> **EXERCISE INSTRUCTIONS**: Would you output the entries below only from the line containing "The height and width of the screenshot is (555, 997)." through the line containing "Task: Click the Account details person icon", exactly as they stand and with both ends included?

DATASET EXCERPTS section start

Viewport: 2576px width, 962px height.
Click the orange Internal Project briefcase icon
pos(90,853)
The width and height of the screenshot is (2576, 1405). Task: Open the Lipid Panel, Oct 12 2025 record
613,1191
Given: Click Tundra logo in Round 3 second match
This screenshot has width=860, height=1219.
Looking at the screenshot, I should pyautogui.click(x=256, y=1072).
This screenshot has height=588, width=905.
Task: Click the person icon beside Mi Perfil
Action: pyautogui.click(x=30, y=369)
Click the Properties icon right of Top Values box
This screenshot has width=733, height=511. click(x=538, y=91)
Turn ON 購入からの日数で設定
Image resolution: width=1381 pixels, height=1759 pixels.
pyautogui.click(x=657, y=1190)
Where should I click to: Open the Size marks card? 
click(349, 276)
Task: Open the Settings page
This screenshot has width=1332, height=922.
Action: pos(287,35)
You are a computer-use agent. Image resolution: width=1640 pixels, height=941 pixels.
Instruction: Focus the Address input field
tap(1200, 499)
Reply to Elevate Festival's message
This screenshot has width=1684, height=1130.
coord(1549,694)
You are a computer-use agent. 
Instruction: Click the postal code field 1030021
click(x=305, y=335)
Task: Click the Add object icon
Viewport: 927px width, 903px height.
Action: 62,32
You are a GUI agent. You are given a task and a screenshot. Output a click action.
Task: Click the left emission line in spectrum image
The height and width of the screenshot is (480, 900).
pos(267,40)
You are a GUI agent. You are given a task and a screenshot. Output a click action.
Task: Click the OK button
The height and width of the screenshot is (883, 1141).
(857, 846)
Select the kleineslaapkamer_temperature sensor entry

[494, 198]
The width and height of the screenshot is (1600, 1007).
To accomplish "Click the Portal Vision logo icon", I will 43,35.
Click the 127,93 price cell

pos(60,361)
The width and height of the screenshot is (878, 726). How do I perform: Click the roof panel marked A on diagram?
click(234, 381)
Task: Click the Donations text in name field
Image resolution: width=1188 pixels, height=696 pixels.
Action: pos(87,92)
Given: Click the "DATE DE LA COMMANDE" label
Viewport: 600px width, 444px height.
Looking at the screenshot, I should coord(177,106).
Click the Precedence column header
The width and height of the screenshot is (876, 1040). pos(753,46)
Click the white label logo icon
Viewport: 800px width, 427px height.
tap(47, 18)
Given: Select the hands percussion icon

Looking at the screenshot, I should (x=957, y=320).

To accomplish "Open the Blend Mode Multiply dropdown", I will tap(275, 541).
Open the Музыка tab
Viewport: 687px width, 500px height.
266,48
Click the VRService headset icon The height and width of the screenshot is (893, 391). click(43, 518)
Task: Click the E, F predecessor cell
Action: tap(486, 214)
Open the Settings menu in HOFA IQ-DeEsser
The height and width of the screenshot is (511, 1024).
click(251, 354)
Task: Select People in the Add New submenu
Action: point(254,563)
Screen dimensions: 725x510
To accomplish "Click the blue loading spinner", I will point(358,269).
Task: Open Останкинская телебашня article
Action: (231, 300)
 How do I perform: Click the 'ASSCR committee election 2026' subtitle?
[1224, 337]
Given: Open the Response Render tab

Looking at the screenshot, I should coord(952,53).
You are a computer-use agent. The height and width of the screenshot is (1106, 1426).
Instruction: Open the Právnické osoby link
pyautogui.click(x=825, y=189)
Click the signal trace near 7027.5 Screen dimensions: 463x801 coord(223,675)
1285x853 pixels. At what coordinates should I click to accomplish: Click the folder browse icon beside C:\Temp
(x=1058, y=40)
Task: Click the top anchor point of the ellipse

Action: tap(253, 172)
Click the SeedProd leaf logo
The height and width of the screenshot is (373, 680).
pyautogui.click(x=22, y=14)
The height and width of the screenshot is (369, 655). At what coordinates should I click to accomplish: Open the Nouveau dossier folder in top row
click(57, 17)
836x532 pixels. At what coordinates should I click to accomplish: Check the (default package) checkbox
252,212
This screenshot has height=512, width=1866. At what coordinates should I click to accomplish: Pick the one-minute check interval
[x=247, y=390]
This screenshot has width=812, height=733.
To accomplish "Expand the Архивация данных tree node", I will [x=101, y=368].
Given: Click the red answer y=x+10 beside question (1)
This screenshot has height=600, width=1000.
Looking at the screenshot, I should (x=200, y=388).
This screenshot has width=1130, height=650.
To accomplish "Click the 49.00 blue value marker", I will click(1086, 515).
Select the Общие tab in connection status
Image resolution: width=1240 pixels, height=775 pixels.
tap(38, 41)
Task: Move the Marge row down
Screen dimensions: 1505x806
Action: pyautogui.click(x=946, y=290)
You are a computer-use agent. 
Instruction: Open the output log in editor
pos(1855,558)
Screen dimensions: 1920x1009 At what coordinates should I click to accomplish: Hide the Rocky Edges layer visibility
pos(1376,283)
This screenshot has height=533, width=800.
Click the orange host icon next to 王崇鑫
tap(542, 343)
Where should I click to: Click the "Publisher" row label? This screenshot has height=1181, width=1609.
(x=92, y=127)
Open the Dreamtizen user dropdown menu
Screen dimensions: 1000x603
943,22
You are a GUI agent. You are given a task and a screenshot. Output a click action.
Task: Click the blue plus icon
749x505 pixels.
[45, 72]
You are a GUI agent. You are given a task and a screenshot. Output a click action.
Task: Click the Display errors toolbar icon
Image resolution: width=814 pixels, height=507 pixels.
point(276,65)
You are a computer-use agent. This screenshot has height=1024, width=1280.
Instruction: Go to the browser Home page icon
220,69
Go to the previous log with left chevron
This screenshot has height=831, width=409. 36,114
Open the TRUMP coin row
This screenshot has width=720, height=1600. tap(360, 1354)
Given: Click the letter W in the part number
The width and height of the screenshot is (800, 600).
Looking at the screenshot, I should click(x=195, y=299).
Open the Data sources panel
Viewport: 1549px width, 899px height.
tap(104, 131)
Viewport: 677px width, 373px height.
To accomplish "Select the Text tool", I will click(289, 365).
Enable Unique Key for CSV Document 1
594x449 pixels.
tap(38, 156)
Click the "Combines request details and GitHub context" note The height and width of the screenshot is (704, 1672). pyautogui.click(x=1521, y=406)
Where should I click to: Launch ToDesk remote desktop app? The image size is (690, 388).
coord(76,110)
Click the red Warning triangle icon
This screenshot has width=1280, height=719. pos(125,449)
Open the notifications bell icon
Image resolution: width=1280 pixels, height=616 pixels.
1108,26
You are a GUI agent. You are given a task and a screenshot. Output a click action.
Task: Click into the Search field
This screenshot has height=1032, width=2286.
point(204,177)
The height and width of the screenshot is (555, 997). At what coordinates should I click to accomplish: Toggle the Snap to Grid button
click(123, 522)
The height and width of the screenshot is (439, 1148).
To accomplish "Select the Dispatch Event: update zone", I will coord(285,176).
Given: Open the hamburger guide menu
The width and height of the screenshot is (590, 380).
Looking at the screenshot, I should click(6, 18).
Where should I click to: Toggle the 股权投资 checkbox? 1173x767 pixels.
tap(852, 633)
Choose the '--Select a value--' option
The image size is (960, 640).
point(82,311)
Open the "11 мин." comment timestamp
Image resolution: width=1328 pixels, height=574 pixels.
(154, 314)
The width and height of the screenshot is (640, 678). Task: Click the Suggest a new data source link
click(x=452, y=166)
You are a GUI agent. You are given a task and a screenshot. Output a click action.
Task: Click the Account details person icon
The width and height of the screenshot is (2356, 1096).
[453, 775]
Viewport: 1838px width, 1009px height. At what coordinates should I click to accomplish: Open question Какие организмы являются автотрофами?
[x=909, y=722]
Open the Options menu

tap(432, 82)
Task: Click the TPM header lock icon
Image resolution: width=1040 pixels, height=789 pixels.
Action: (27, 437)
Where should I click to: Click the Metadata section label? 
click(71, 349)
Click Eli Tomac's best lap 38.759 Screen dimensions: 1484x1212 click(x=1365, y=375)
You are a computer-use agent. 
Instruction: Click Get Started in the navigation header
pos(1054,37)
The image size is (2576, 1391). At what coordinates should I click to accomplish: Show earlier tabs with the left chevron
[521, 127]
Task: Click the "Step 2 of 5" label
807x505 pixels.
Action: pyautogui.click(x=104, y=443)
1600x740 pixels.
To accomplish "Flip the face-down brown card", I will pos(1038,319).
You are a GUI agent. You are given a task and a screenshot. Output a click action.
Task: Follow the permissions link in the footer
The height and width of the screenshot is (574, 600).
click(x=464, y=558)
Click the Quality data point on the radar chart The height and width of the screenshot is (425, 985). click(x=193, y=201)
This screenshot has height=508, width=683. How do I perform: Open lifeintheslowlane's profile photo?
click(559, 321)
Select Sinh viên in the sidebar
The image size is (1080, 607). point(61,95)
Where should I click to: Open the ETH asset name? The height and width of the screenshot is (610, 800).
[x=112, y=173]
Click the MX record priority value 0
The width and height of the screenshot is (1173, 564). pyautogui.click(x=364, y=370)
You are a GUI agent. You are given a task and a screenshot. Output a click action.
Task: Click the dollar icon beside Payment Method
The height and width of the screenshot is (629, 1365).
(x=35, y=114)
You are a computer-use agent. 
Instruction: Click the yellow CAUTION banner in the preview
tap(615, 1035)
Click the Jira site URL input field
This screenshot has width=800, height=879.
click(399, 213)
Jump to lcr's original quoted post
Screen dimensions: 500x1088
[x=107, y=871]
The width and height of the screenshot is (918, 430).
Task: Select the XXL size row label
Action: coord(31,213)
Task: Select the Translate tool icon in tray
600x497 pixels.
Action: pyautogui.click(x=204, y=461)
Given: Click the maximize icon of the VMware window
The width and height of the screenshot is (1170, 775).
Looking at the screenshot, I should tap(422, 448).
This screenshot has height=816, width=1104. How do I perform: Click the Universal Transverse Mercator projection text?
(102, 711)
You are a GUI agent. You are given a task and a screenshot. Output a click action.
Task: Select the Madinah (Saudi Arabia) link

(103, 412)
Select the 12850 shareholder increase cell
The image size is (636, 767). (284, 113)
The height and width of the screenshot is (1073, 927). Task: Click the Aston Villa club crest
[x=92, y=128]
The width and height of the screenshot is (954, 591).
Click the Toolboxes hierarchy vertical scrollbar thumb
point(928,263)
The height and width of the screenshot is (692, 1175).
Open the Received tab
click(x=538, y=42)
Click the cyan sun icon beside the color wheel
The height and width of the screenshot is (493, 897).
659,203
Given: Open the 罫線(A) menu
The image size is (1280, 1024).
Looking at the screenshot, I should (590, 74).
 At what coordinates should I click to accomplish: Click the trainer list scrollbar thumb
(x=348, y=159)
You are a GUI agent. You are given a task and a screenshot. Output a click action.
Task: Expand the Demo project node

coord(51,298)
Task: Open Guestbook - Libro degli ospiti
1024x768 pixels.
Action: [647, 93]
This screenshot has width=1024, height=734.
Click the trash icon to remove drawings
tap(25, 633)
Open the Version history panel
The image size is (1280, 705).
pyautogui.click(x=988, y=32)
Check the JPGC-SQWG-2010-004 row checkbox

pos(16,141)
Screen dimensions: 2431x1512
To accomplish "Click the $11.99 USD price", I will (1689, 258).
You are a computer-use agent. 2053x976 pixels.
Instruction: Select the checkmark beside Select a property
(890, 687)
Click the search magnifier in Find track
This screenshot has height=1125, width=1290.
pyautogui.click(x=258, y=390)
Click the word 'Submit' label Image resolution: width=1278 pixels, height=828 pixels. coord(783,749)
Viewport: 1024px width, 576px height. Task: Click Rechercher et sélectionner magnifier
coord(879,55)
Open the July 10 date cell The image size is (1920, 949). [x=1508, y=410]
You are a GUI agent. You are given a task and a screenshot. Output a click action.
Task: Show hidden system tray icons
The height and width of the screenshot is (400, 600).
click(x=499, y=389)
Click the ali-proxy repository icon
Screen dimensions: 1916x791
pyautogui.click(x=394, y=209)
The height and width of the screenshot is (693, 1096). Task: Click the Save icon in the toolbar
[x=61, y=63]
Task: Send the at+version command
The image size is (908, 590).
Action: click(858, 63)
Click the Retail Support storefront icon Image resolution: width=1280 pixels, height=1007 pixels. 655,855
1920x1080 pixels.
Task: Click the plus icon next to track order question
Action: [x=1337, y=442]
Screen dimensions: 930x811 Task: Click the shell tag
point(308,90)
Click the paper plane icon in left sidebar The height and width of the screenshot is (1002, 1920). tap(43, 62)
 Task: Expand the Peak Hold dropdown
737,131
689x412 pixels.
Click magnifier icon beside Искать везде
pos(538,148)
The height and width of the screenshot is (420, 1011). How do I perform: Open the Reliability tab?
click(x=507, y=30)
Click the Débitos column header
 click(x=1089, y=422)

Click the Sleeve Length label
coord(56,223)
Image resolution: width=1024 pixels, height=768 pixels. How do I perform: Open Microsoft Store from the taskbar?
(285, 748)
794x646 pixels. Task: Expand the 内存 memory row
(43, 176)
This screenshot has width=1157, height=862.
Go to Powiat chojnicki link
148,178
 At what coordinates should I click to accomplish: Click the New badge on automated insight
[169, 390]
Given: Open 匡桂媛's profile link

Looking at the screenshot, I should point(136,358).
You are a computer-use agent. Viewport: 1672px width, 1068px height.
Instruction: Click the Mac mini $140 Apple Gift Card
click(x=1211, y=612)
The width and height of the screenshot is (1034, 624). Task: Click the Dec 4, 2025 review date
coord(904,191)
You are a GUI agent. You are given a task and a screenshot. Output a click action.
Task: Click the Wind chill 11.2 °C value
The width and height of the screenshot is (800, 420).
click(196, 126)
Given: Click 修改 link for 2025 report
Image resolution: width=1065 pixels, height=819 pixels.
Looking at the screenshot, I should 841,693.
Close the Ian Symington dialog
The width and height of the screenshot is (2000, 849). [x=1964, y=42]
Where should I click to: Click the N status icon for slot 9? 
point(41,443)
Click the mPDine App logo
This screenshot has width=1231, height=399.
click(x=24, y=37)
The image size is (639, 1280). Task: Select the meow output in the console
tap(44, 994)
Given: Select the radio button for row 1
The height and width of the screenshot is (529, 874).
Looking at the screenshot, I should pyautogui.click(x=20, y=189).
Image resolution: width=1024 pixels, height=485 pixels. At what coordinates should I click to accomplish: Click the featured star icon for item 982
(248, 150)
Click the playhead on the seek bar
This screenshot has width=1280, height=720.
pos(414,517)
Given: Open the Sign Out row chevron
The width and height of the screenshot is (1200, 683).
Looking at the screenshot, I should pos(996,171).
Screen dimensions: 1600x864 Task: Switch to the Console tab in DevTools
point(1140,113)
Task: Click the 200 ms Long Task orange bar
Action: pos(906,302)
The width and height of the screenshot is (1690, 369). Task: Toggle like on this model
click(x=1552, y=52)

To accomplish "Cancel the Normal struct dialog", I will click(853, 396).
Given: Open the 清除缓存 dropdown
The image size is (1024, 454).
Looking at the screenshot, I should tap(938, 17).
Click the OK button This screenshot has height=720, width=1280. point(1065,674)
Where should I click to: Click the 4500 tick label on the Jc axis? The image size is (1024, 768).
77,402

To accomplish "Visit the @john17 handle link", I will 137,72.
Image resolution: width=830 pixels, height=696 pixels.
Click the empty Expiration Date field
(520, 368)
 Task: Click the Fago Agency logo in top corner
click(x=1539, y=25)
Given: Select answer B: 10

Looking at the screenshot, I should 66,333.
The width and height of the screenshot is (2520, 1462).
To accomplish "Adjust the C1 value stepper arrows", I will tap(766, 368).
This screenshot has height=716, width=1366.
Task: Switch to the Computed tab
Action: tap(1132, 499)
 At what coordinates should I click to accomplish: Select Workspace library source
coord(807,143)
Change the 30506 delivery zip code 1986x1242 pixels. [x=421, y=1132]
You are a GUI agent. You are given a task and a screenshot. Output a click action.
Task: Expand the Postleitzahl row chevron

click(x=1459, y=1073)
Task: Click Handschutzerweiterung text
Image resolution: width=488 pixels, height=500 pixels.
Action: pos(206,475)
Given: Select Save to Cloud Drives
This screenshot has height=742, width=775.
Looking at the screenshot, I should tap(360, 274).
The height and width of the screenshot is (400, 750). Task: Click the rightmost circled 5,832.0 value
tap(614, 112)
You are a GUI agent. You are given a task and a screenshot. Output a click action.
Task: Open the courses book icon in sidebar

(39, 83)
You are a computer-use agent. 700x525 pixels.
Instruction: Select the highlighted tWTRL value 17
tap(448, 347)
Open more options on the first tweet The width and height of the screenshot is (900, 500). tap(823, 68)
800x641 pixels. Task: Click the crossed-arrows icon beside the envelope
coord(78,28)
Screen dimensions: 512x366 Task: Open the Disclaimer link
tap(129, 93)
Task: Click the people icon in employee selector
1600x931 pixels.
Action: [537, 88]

DATASET EXCERPTS section end

> **PROBLEM SOLUTION**:
The height and width of the screenshot is (555, 997). At what coordinates should I click to accomplish: Toggle the Snap to Grid button
click(123, 522)
The height and width of the screenshot is (439, 1148).
To accomplish "Select the Dispatch Event: update zone", I will coord(285,176).
Given: Open the hamburger guide menu
The width and height of the screenshot is (590, 380).
Looking at the screenshot, I should click(6, 18).
Where should I click to: Toggle the 股权投资 checkbox? 1173x767 pixels.
tap(852, 633)
Choose the '--Select a value--' option
The image size is (960, 640).
point(82,311)
Open the "11 мин." comment timestamp
Image resolution: width=1328 pixels, height=574 pixels.
(154, 314)
The width and height of the screenshot is (640, 678). Task: Click the Suggest a new data source link
click(x=452, y=166)
You are a GUI agent. You are given a task and a screenshot. Output a click action.
Task: Click the Account details person icon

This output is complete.